Au cours de mes nombreux déplacements au Canada, je m’entretiens souvent avec des présidents de CA et des PDG du mouvement des fondations communautaires. Je suis souvent la seule personne BIPOC a présente à la table. Ceci est formulé dans le cadre d’un mouvement qui se targue de représenter l’ensemble les communautés les plus diversifiées de la planète. Cela me ramène à la réflexion de la sénatrice Ratna Omidvar : la « ressemblance » est un obstacle à l’inclusion.

Lors des derniers échanges tenus avec des leaders des fondations communautaires, beaucoup ont souligné l’importance des mesures comme l’augmentation des subventions à des organismes dirigés par des Noirs, le renforcement des relations avec des communautés BIPOC, et l’utilisation de notre voix pour nous montrer solidaires des Canadiens racialisés qui sont confrontés à des problèmes uniques. Ce sont toutes des réponses importantes et nous devrions toutes les mettre en œuvre. 

Mais il y a aussi des actions qui exposent seulement ce que nous choisissons de faire maintenant dans nos communautés et non qui nous sommes et d’où nous venons en tant que réseau. Le défi du racisme systémique ne se règle pas à coups de subventions. C’est un défi qui nous oblige à nous regarder dans le miroir (au sens propre comme au figuré, nous pourrions réaliser quelque chose), à nous livrer à une introspection et à nous poser des questions difficiles : 

  • Pourquoi craignons-nous d’encourager la justice sociale dans notre travail? 
  • Pourquoi gardons-nous le silence lorsqu’on nous interroge au sujet de notre pouvoir et de nos privilèges?
  • Pourquoi ne reconnaissons-nous pas que nos propres modèles de gestion perpétuent les inégalités?
  • Pourquoi avons-nous ignoré Desmond Cole? 

Nos dernières conférences, grâce aux efforts et au leadership d’individus et d’alliés du BIPOC dans l’ensemble de notre réseau étendu, ont eu pour objectif de fournir un espace aux jeunes, aux Autochtones et aux diverses voix de partout au Canada pour explorer ces questions avec nous.
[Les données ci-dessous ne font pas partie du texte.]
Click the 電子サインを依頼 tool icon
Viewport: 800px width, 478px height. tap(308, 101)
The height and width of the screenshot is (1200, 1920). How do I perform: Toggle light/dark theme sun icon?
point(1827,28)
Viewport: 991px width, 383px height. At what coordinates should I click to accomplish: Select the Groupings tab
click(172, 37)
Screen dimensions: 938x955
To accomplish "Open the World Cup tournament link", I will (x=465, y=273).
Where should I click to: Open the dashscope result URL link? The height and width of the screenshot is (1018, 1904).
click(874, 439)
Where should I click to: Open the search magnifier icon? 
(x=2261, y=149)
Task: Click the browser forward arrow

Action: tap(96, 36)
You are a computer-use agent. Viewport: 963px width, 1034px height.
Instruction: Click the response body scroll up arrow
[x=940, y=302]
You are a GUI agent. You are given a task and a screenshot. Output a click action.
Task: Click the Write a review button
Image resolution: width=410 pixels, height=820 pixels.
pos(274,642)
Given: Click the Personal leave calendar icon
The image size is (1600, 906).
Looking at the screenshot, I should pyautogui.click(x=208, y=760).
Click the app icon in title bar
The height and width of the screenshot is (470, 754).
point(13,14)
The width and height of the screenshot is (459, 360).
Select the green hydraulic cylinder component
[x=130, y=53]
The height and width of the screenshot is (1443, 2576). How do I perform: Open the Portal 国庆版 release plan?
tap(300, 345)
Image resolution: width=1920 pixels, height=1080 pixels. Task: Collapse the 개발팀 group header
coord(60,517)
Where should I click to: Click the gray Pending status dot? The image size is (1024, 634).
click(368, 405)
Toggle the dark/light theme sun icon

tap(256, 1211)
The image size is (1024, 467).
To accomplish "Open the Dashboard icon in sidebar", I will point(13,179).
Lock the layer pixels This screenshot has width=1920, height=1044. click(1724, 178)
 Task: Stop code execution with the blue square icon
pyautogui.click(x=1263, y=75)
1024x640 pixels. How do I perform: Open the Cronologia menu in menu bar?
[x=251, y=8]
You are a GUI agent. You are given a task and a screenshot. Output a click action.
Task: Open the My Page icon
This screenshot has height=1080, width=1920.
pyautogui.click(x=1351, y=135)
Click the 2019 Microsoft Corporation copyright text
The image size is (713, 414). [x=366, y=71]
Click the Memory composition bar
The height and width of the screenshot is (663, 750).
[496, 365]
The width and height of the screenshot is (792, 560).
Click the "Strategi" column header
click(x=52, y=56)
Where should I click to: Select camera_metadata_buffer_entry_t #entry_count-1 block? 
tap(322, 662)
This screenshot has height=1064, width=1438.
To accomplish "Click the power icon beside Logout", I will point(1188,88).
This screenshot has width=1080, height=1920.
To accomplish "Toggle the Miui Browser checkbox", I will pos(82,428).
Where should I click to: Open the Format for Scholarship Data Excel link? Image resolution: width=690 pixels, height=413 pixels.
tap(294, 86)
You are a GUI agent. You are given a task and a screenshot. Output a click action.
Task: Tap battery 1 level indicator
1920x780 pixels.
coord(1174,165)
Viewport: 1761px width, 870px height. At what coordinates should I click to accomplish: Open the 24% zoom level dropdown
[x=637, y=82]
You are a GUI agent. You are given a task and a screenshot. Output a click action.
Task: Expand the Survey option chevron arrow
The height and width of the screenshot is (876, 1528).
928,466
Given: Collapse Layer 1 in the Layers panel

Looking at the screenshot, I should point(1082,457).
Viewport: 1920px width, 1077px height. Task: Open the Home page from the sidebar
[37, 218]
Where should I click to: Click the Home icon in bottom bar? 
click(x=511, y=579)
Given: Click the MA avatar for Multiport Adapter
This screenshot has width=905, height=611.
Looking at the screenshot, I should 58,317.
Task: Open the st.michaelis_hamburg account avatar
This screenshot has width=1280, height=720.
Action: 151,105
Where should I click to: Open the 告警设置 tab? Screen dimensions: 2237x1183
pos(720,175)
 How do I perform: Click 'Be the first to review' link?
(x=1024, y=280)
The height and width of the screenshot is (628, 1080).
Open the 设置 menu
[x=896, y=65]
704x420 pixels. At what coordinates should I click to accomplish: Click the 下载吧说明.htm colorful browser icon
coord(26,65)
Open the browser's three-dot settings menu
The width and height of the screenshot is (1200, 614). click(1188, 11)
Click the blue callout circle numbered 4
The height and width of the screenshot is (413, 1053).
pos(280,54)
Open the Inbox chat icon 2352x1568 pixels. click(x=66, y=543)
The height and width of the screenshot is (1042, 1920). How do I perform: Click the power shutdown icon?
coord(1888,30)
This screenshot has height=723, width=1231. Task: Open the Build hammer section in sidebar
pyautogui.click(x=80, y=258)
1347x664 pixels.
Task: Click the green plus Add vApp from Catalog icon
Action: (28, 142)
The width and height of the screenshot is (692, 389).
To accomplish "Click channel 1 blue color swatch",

Pour beaucoup d’entre vous, l’inconfort et les voix provocatrices ont constitué des tournants pour le changement personnel et institutionnel. D’autres m’ont demandé de faire revenir « les hommes blancs au complet bleu ». 

Comme excuse au statu quo, nous ne pouvons plus suivre les normes établies consistant à accorder la primauté aux donateurs, à mettre l’emphase sur la croissance des dotations ou à rassurer notre CA. Nous devons comprendre qui nous sommes et comment nous perpétuons le racisme au Canada par nos propres actions et comportements.

Avant de faire publiquement des déclarations au sujet de la tolérance raciale ou du respect de la diversité, nous devons d’abord nous regarder dans le miroir et nous poser ces questions sur nous-mêmes, les membres de notre CA, nos donateurs et nos leaders. À FCC, nous prenons au sérieux ce travail et nous voulons le poursuivre à vos côtés au cours des jours, des semaines et des mois à venir. L’appartenance étant au cœur de notre raison d’être, il est impératif pour nous, maintenant, d’écouter, d’agir et d’évoluer. Sinon, nous sommes complices.